As a PhD at the intersection of Digital Humanities & Korean studies, Aron is fascinated by how computer vision can enhance our understanding of Korea’s history. A critical aspect of this field involves the classification of printshops, which can aid in identifying the origin of printed documents from the colonial period. His project also utilizes optical character recognition (OCR) and object segmentation techniques to efficiently digitize and analyze collections of Korean texts and images. By using these computer vision methods, we can gain new insights into the evolution of Korean society, as well as the cultural and historical significance of various printshops and their products.

Measuring Tonal Distances using Dialect Tonometry (TBC)

Matthew’s PhD project involves using computational methods and cartographic techniques to explore, visualise and analyse dialectal variation.

The primary focus of my project is to develop a tone distance metric which allows dialectologists to calculate dialect distances on the tonal level.

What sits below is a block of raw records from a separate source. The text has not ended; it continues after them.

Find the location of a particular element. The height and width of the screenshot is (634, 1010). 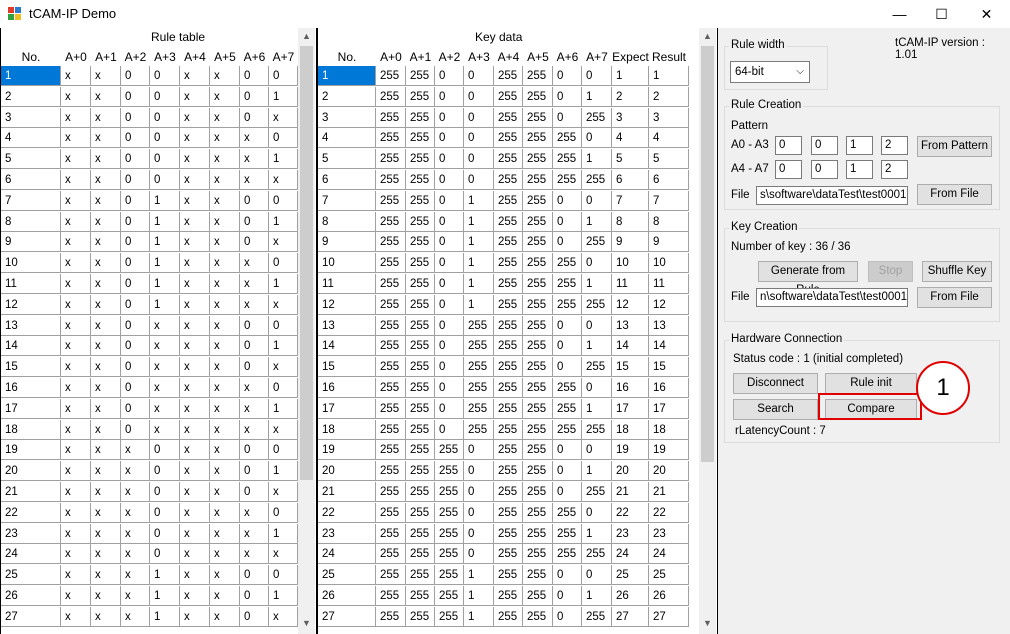

rule-header-cell: A+7 is located at coordinates (284, 56).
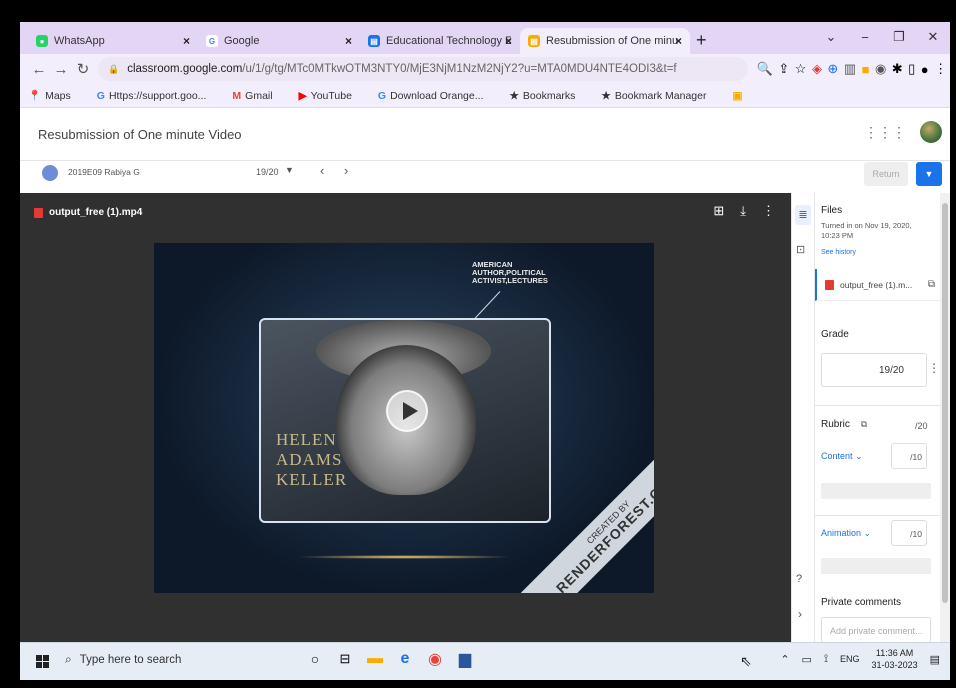  Describe the element at coordinates (332, 96) in the screenshot. I see `bookmark-youtube: ▶ YouTube` at that location.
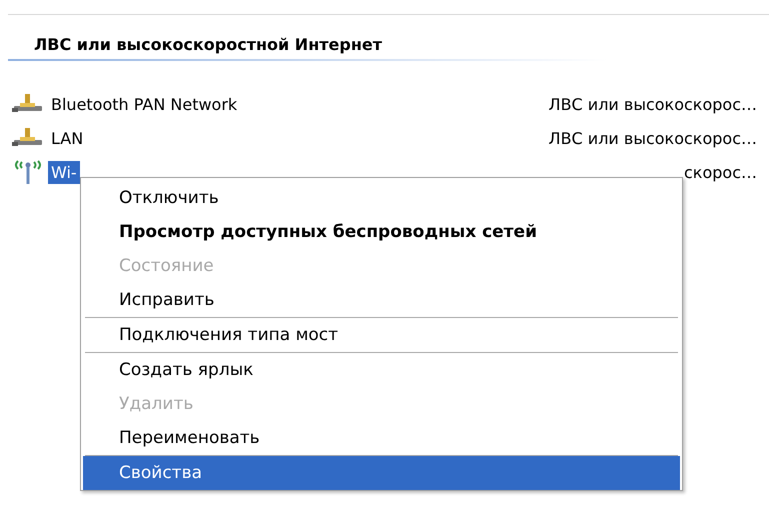 The height and width of the screenshot is (530, 769). What do you see at coordinates (382, 335) in the screenshot?
I see `menu-item: Подключения типа мост` at bounding box center [382, 335].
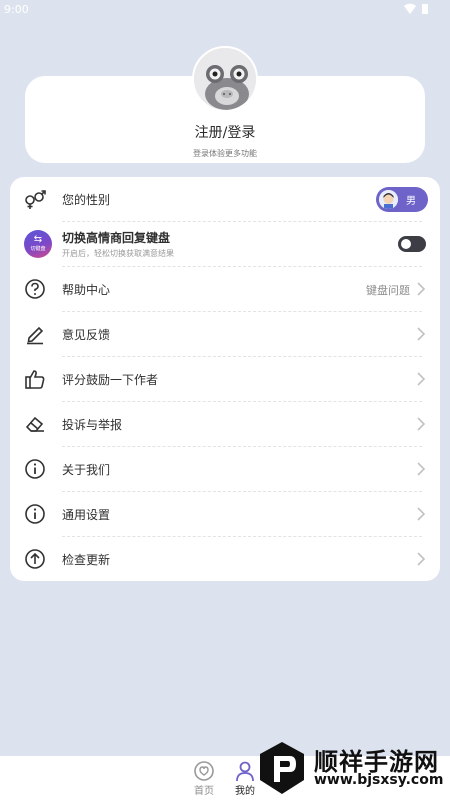 The width and height of the screenshot is (450, 800). I want to click on watermark-url: www.bjsxsy.com, so click(379, 780).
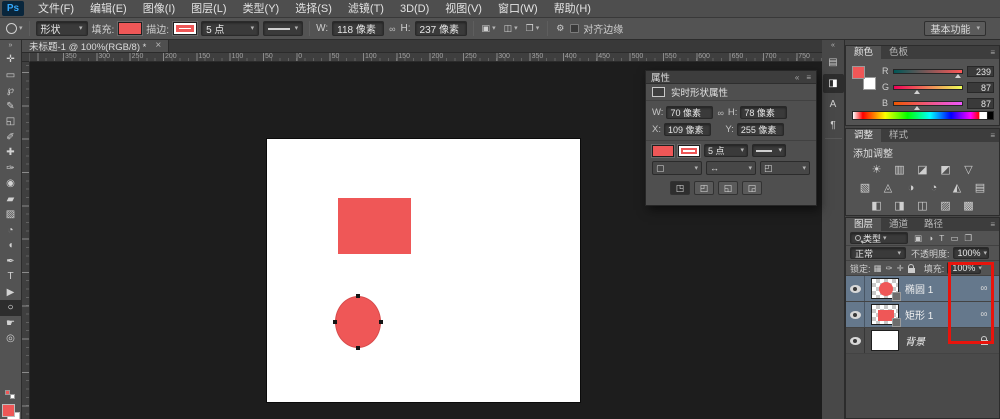 The width and height of the screenshot is (1000, 419). I want to click on shape-h-input: 78 像素, so click(764, 112).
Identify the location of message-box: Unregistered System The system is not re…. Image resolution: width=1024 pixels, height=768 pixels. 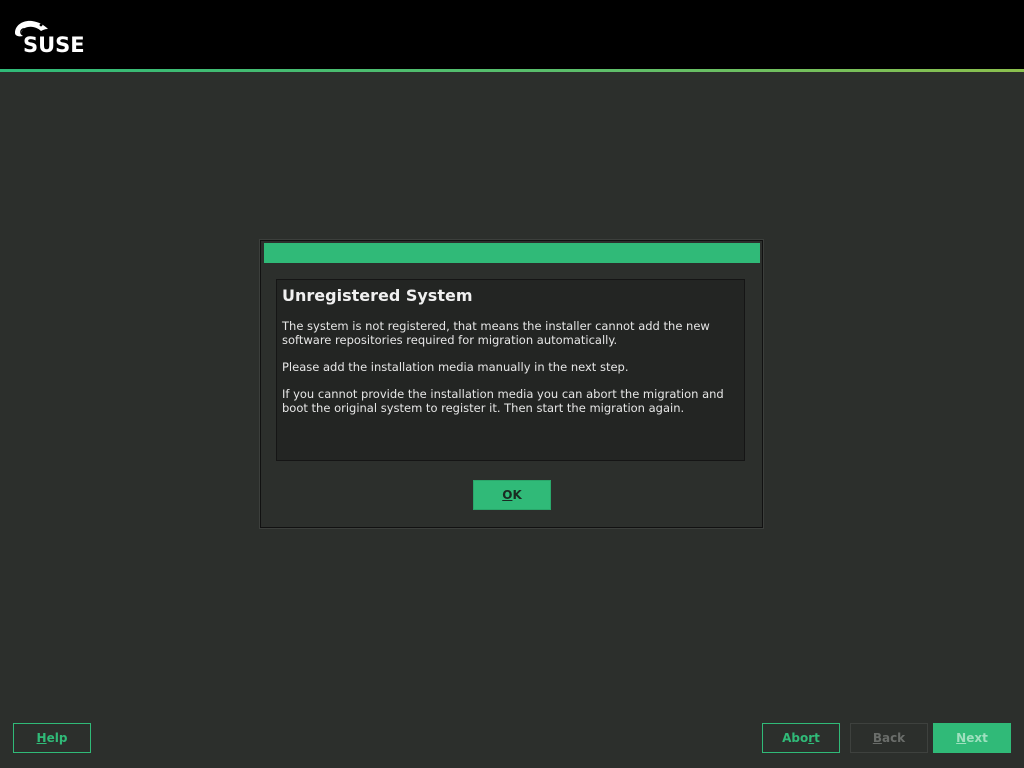
(510, 370).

In addition, the study will address dialectological questions such as “do dialect boundaries exist?” and “what are transition dialects like?” for both tonal and segmental levels, using Yue as a case study. To address these questions, the project look at 100+ dialects, and the findings are aimed to be non-language-specific, while the methods are aimed to be applicable cross-linguistically.

The language-specific component of my project is to revisit the classification of Yue dialects (internal classification within Yue, and the Yue-Pinghua dichotomy).

Personal website

Tracing the History of Technocracy in Historical Parliamentary Debates

Democracy is often said to be under the sway of “technocracy”: expert rule. Scientific institutions, experts and model have a tremendous influence on democratic decision-making, often at the cost of transparency and sovereignty. This research studies the rise of technocratic ways of thinking and the impact they have on democratic debate. It does so by mining and modelling millions of parliamentary debates from the twentieth century Dutch Lower House using NLP (Natural Language Processing) methods. Using language modelling, network analysis and argument mining, the research aims to uncover how expertise has become so important in politics.

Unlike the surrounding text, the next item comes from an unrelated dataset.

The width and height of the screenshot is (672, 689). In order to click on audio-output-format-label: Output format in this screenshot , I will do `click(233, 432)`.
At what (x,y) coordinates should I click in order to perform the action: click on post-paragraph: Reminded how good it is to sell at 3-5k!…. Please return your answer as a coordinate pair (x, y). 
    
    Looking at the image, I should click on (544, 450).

Text Alignment via Genetic Algorithm: an Experiment on Sanskrit/Tibetan/Chinese Buddhist Texts

Text alignment is a process of locating similar passages across different versions of documents. The degree to which two passages are similar is a matter open to debate; what similarity means in literature may be mathematically undefinable, due to the non-logical structure of human language. Buddhist texts often occur in multiple versions for various reasons, including document drafts, sectarian disagreements, and other phenomena of text transmission. While some alignments between texts seem obvious to human readers, there are also instances where alignment boundaries are ambiguous or unresolvable even for trained specialists. Using a custom genetic algorithm, I demonstrate some ways that these ambiguities can be transformed from obstacles into assets in the analysis of unknown texts.